On November 17, 2017, hospital policy and procedure regarding sterile compounding was reviewed. The policy titled "Compounding Sterile Preparations (CSP)", undated with no policy number placed on it, under the section "Hazardous Drugs as CSPs", the policy states, "Hazardous drugs are prepared in a BSC ...or CACI that meets the specified requirements, that is physically separated and optimally has not less than 0.01-inch water column negative pressure to adjacent positive pressure ISO Class 7 (a classification of area sterility or cleanliness) or better ante-areas ...".
Another hospital policy titled "Hazardous Drugs", undated with no policy number, was reviewed. Under the section "Preparation/Compounding", the policy states, "The C-SEC (Containment Secondary Engineering Control - equipment the hospital uses to prepare hazardous drugs, previous referred to as a BSC) used for sterile and non-sterile compounding is: a. Externally vented b. Physically separated (i.e. different room from other preparation areas) c Has an appropriate air exchange d. Negative pressure between 0.01 and 0.03 inches of water column relative to adjacent areas".

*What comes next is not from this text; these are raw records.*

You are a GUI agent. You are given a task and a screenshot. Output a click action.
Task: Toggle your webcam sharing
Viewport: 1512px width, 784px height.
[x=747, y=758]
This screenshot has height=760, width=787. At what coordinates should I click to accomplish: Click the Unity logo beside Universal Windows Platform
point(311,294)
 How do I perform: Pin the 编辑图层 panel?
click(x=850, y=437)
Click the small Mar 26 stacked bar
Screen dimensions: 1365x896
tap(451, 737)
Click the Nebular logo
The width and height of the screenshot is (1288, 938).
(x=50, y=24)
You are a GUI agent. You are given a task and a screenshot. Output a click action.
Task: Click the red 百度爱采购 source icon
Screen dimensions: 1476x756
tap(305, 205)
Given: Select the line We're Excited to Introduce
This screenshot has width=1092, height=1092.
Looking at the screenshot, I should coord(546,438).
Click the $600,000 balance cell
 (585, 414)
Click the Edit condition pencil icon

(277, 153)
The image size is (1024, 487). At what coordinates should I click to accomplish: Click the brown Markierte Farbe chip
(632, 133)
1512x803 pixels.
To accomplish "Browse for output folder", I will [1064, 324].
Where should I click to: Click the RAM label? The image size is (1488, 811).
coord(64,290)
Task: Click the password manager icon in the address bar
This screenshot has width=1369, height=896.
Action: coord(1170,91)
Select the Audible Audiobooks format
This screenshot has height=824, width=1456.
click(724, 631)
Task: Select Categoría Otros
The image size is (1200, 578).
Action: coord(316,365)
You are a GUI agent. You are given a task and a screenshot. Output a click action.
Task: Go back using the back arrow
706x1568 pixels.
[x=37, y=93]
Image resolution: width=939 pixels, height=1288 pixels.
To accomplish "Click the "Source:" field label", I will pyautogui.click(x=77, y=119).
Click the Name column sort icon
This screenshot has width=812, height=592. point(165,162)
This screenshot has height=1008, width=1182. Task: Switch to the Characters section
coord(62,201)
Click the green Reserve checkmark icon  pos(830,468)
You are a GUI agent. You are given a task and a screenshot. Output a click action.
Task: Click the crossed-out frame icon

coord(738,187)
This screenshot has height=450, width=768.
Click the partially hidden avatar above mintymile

4) During an interview with the DOP & VPPS on November 14, 2017, at 3:35 PM, the DOP and VPPS confirmed that the IV compounding room was a segregated compounding room according to USP <797>.
A review of USP <797>, under the section "Glossary", USP <797> defines a segregated compounding area as, "A designated space, either a demarcated area or room, that is restricted to preparing low-risk level CSPs with 12-hour or less BUD. Such area shall contain a device that provides unidirectional airflow of ISO Class 5 air quality for preparation of CSPs and shall be void of activities and materials that are extraneous to sterile compounding."
On November 16, 2017, the hospital pharmacy IV compounding log was reviewed. Noted to be prepared by the pharmacy were TPN medications, some of which were prepared for NICU (Neonatal Intensive Care Unit) patients.
During the interview with the DOP on November 14, 2017, at 3:35 PM, the DOP confirmed that TPNs were considered medium-risk according to USP <797>. The DOP stated that the hospital was currently in contract negotiations with an outsource pharmacy supplier to prepare TPN medications for their patients.